* [The problem] Return all the lines below in which the string "computer" appears.

Saved entries:
****************

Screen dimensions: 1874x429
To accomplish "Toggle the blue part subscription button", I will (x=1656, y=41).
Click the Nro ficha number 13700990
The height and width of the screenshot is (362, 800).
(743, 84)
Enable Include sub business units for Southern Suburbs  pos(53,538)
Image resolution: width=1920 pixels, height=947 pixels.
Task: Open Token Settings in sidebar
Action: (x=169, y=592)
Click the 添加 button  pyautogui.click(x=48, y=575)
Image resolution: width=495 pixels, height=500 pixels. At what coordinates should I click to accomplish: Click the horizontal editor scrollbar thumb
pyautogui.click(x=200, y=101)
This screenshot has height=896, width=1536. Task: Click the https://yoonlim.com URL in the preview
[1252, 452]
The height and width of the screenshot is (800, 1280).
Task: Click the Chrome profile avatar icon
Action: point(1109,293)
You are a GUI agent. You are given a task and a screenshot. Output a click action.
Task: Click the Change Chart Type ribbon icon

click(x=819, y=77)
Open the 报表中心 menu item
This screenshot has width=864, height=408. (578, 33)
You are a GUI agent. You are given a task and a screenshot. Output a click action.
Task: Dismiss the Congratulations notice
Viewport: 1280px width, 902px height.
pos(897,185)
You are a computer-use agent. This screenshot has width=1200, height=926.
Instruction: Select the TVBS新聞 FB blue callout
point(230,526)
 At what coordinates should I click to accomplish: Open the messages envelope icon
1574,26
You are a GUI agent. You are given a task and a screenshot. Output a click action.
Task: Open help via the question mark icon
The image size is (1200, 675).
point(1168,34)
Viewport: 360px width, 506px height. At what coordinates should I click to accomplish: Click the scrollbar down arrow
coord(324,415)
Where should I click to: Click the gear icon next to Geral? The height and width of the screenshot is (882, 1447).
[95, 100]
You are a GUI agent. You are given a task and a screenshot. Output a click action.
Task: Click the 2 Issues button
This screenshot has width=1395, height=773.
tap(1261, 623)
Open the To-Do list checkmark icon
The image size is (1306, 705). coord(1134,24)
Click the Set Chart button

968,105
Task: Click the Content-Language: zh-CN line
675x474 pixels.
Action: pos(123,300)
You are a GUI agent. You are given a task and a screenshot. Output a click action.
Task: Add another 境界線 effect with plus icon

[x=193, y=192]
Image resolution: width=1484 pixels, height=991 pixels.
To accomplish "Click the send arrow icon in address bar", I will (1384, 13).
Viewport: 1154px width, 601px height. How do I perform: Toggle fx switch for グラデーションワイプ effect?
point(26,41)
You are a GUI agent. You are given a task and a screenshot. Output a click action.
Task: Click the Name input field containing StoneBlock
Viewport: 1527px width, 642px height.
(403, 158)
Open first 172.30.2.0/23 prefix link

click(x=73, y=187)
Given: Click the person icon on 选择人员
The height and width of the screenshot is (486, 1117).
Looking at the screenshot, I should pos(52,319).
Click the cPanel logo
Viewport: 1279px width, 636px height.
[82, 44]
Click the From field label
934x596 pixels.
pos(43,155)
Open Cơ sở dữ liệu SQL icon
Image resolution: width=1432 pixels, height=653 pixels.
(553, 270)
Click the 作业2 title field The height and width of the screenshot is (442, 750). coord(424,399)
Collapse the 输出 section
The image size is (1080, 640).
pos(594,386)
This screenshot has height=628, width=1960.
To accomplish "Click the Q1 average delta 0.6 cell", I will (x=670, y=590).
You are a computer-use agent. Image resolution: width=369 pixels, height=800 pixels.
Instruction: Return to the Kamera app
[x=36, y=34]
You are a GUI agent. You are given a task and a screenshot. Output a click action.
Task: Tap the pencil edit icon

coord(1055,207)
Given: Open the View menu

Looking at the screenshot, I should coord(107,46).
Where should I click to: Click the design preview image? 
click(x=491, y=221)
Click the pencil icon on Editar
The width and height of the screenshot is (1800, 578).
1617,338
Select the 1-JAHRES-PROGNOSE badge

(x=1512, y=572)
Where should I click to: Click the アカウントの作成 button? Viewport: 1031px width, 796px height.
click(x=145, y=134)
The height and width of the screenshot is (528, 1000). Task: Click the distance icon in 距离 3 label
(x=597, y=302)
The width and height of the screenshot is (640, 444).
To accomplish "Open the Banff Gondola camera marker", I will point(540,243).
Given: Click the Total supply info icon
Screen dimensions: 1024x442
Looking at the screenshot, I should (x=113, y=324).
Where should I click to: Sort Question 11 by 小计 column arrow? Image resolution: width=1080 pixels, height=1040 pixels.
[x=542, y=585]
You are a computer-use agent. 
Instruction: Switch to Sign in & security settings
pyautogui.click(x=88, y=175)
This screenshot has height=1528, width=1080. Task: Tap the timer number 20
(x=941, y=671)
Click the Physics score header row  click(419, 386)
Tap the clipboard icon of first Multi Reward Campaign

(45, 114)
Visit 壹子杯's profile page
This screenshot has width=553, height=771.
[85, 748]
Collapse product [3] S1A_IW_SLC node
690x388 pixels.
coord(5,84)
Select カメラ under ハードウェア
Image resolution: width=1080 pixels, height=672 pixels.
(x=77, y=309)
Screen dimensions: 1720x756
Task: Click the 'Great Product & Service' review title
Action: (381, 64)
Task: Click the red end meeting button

****************

* [Final answer]
You are a computer-use agent. This screenshot has width=1200, height=926.
You are a computer-use agent. Image resolution: width=369 pixels, height=800 pixels.
You are a computer-use agent. 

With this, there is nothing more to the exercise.